Most everyone struggles with being gentle in some way or other. It can sometimes be really hard after a long day to find words that are calming and kind, especially with those with whom we are closest. In these moments, it can be as simple as the tone or the look that we give that conveys harshness and distance. In terms of the Greek word prautes, which we translate as gentleness, it is a very difficult word to define because there isn’t a word like it in the English language. The best word to use isn’t actually the word gentleness, but rather the word meekness. However, the problem is that we rarely use this word today in our regular conversations, and therefore, the meaning is lost to us today. Can you remember when the last time you used the word meek—probably never!
An expression we might use for gentleness or meekness is ‘strength under control.’ St. Francis de Sales wrote it another way: “Nothing is so strong as gentleness, nothing so gentle as real strength.” The Greek writer Aristotle often used the word prautes in his writings and used many words to describe its meaning. As you will read below, you need lots of words and phrases to describe this unique Greek word. Here is Aristotle’s description:“The ability to bear reproaches and slights with moderation, and not to embark on revenge quickly, and not to be easily provoked to anger, but to be free from bitterness and contentiousness, having tranquillity and stability in the spirit.” (On Virtues and Vices) Again, as you can see, it can not always be easy to define the word meek or gentle.

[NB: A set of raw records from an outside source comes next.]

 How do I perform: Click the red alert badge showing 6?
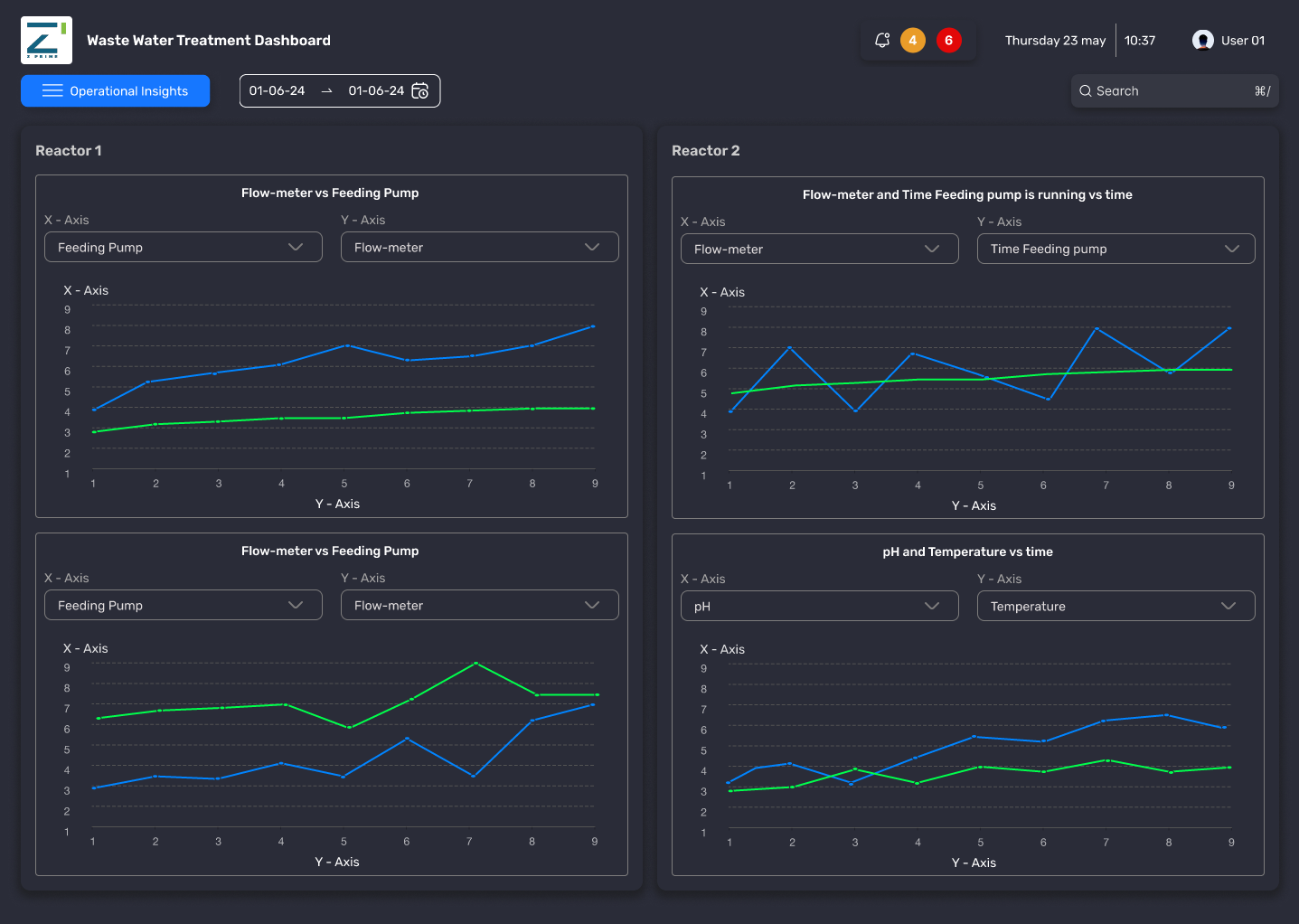coord(948,41)
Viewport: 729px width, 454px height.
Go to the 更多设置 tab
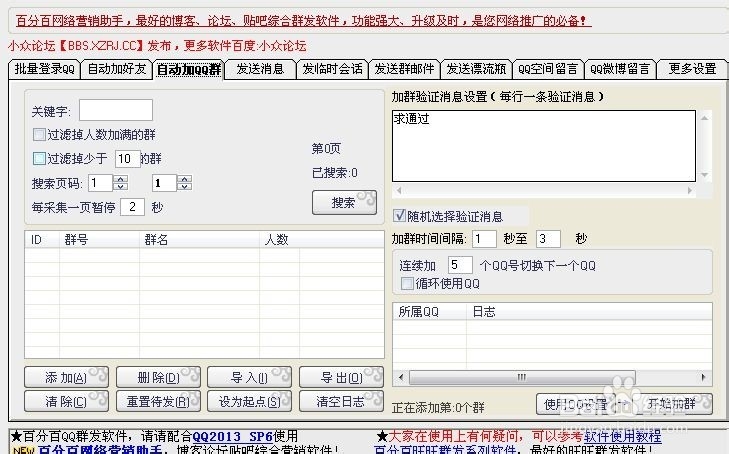692,69
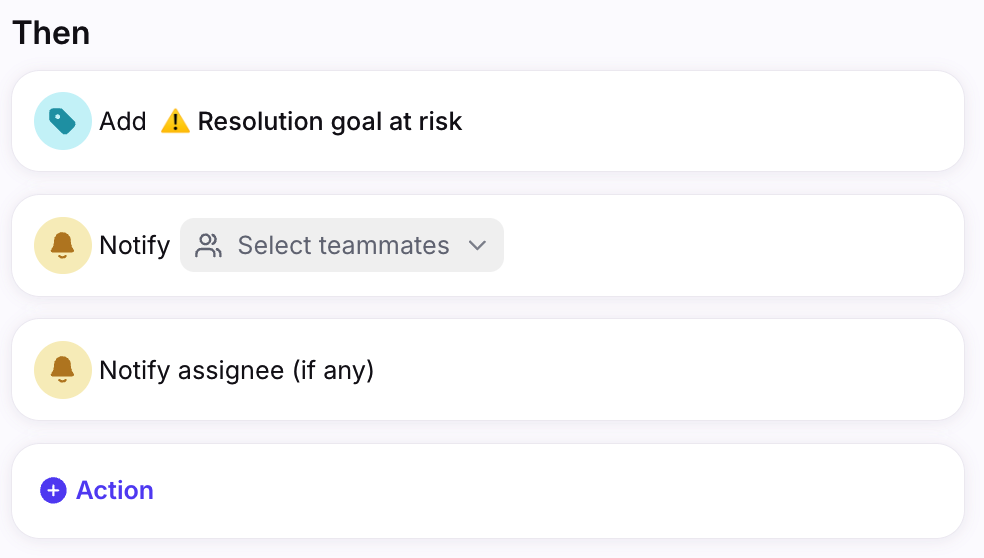Open the Select teammates dropdown
Image resolution: width=984 pixels, height=558 pixels.
click(x=342, y=245)
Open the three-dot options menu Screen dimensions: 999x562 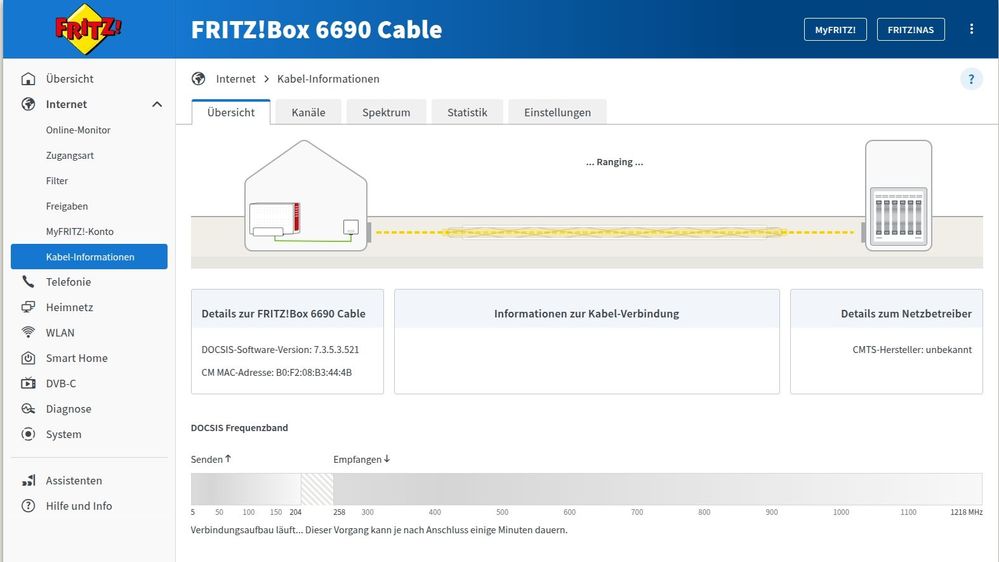click(971, 29)
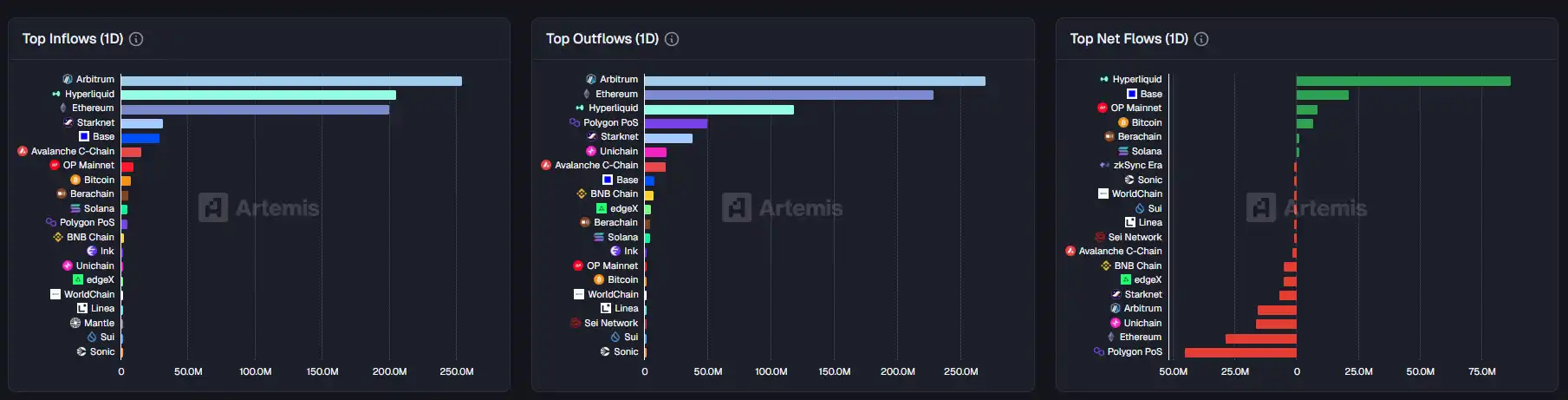The width and height of the screenshot is (1568, 400).
Task: Click the info icon beside Top Net Flows (1D)
Action: point(1201,39)
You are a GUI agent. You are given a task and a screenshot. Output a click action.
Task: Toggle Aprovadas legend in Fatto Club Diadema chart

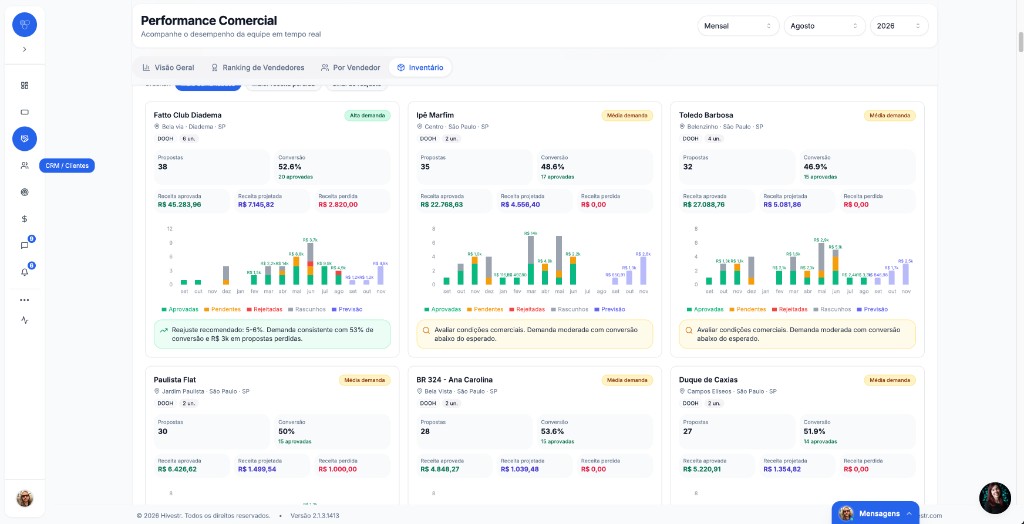click(179, 309)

The writers in the New Testament always used this word to exemplify a genuine consideration for others. It’s the person who has a disposition that is even-tempered and calm, especially when they have been mistreated. The person who possesses this quality can easily forgive someone who has wronged them in some way, and at the same time, they know how to manage their emotions well. I like how the theologian William Barclay described the gentle person—“he will err on the side of forgiveness rather than on the side of anger.”
However, gentleness does not mean that when you are being calm in a difficult situation that you can’t ever get angry. Again, Aristotle offers some clues with respect to this; when it applies to anger and gentleness, it is “on the right grounds, and against the right persons, and in the right manner, and at the right moment, and for the right length of time.” (Nicomachean Ethics) Again, gentleness is ‘strength under control,’ and sometimes we use this trait in difficult circumstances. It’s when someone confronts you in an injustice manner, and instead of staying silent, you become prautes. It’s when you have been overlooked for some reason and instead of hiding, you face the situation with prautes. It’s when you see someone being verbally attacked and you enter the circumstance with prautes. As author and professor, Leo Buscaglia wrote some years ago, “Only the weak are cruel. Gentleness can only be expected from the strong.” Gentleness does not necessarily mean that you should remain silent in a trying circumstance; in some instances, you must move into the hurtful situation and gently correct or change what has been done to you or to someone else.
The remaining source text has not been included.